Nuovamente per Ferdinando Bruni e il Teatro dell'Elfo, insieme a Fabio Barovero, compone e cura la colonna sonora de "La Tempesta" di Shakespeare, ancora in replica dopo varie stagioni.
Nel 2004 inizia la collaborazione con l’associazione Musicamorfosi per lo spettacolo Chi è Wolfgang? ideato e scritto da Saul Beretta con la regia di Andrea Taddei. Nello spettacolo affronterà il duplice ruolo di cantante e attore, accompagnato dall’ensemble Musicamorfosi. La musica diventerà il cd Bye Bye Mozart prodotto da Auditorium Edizioni.

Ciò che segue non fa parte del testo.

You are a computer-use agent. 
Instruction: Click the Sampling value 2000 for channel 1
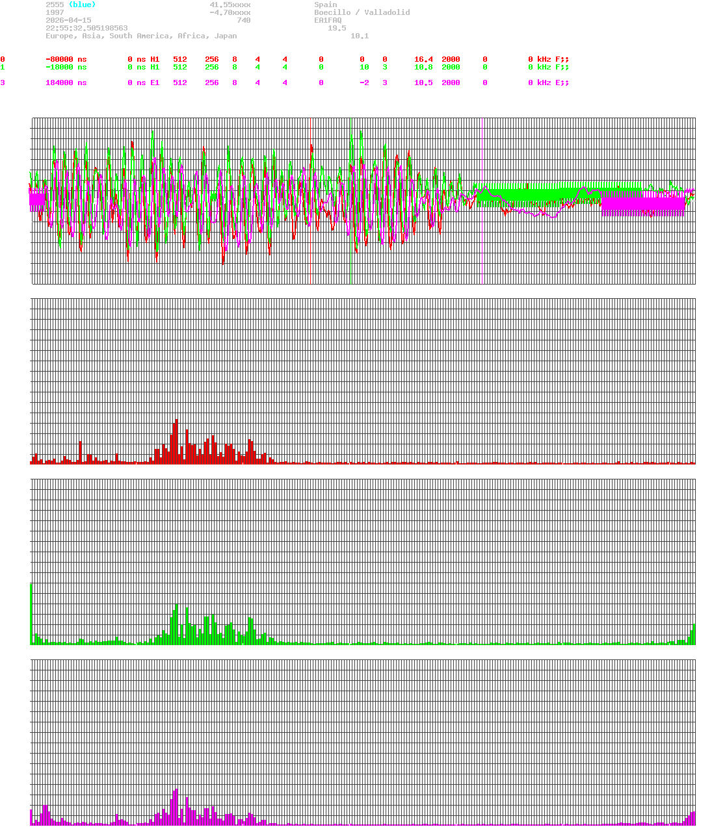(451, 67)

Nel 2005 gli viene affidata la direzione artistica di Assalti al Cuore, Festival di Musica e Letteratura che già dalla prima edizione riscuote un grosso successo nazionale: E. Sanguineti, V. Capossela, S. Benni, B. Bargeld, F. De Luigi, la Socìetas Raffeaello Sanzio, J. Parish & C. Basile, M. Gualtieri e la Valdoca, Motus, A. Chimenti e molti altri ancora sono tra gli ospiti che in questi anni hanno partecipato, collaborato e prodotto alcuni spettacoli di questa manifestazione che si svolge ogni primavera a Rimini.

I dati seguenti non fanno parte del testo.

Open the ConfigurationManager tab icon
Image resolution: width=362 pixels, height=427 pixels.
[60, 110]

Nel novembre dello stesso anno esce il nuovo album dei La Crus "Infinite Possibilità", sempre per la casa discografica Wea. La sfida perenne e la curiosità di spaziare tra le arti li porta a realizzare in questo caso anche un progetto ambizioso, sicuramente inedito, con il MilanoFilmFestival (rassegna internazionale di cortometraggi). Le dieci nuove canzoni del disco sono impreziosite da altrettanti corti, selezionati dal vastissimo archivio del Festival e successivamente rimontati, rieditati e riadattati ognuno su ogni brano dal regista Francesco Frongia, realizzando così un'opera (Cd + Dvd) di rara trasversalità e fascino.
A questo punto della sua carriera professionale MAURO ERMANNO GIOVANARDI è pronto per il suo primo album da solista, venuto alla luce grazie ad una lunga serie di spettacoli, figlio di una profonda riflessione artistica che pone al centro il rapporto tra le arti, in special modo il connubio, ormai imprescindibile per l'artista, tra la musica e la letteratura: il nuovo disco si intitola “CUORE A NUDO” ed è pubblicato da Radiofandango, distribuzione Edel (nei negozi dal 23 marzo).